== Task brief ==
In the data from the line with "coordinates (826, 42)." to the line with "In order to click on the", change "text label" to "caption" and give those lines back with nothing else altered.
━━━━━━
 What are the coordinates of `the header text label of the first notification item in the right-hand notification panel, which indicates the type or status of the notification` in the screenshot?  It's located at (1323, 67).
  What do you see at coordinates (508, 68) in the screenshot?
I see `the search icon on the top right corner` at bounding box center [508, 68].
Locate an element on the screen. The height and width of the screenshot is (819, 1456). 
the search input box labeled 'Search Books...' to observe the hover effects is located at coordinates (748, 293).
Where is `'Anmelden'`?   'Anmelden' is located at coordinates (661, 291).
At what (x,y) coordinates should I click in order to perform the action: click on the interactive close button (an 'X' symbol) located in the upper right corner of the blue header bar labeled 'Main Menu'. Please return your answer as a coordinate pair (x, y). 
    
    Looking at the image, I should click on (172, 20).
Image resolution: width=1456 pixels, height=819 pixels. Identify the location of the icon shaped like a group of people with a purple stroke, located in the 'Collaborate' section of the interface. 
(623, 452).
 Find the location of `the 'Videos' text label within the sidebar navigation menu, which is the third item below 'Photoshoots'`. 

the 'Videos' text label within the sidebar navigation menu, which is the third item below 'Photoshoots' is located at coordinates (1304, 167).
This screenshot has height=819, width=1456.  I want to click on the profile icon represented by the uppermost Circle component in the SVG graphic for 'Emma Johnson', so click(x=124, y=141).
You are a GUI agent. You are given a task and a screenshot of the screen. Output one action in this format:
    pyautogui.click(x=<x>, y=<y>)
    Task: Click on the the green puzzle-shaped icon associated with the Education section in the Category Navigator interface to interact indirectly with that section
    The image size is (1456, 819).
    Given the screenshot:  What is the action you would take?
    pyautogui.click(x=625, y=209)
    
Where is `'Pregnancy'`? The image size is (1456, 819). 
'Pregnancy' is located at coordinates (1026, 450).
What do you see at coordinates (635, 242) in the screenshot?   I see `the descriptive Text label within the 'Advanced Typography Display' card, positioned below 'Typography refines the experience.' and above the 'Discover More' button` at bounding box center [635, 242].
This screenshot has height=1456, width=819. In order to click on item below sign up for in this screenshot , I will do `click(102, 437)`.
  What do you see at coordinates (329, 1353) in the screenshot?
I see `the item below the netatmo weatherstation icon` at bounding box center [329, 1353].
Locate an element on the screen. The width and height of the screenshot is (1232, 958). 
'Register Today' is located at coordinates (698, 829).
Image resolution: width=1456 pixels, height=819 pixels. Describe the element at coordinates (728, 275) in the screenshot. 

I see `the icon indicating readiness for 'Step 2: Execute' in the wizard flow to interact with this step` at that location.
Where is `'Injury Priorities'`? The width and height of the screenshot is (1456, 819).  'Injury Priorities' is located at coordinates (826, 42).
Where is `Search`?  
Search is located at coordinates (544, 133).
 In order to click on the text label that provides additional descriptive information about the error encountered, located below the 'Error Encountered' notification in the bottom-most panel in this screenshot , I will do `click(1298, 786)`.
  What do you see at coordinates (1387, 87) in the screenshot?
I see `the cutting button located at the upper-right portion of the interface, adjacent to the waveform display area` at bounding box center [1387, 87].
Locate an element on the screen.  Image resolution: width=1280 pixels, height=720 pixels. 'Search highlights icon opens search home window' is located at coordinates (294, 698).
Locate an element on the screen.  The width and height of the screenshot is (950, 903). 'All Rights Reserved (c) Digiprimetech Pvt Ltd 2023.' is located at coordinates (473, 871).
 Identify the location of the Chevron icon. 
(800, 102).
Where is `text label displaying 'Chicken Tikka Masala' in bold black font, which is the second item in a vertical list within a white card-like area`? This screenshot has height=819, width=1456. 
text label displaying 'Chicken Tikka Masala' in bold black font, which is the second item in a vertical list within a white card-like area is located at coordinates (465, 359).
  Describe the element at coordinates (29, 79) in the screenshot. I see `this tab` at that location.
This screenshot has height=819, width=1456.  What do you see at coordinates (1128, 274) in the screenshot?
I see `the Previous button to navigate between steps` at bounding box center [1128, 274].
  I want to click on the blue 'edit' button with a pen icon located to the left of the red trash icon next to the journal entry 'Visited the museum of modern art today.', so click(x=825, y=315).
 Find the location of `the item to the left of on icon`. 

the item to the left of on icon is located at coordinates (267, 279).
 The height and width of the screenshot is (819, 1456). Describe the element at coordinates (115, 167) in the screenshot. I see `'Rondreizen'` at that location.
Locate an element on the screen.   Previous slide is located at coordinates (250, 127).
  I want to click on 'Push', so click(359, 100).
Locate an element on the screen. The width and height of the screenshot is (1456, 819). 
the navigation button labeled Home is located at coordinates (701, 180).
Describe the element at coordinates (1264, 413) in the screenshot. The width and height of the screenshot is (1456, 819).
━━━━━━
== Written solution ==
Where is `'Injury Priorities'`? The width and height of the screenshot is (1456, 819).  'Injury Priorities' is located at coordinates (826, 42).
Where is `Search`?  
Search is located at coordinates (544, 133).
 In order to click on the caption that provides additional descriptive information about the error encountered, located below the 'Error Encountered' notification in the bottom-most panel in this screenshot , I will do `click(1298, 786)`.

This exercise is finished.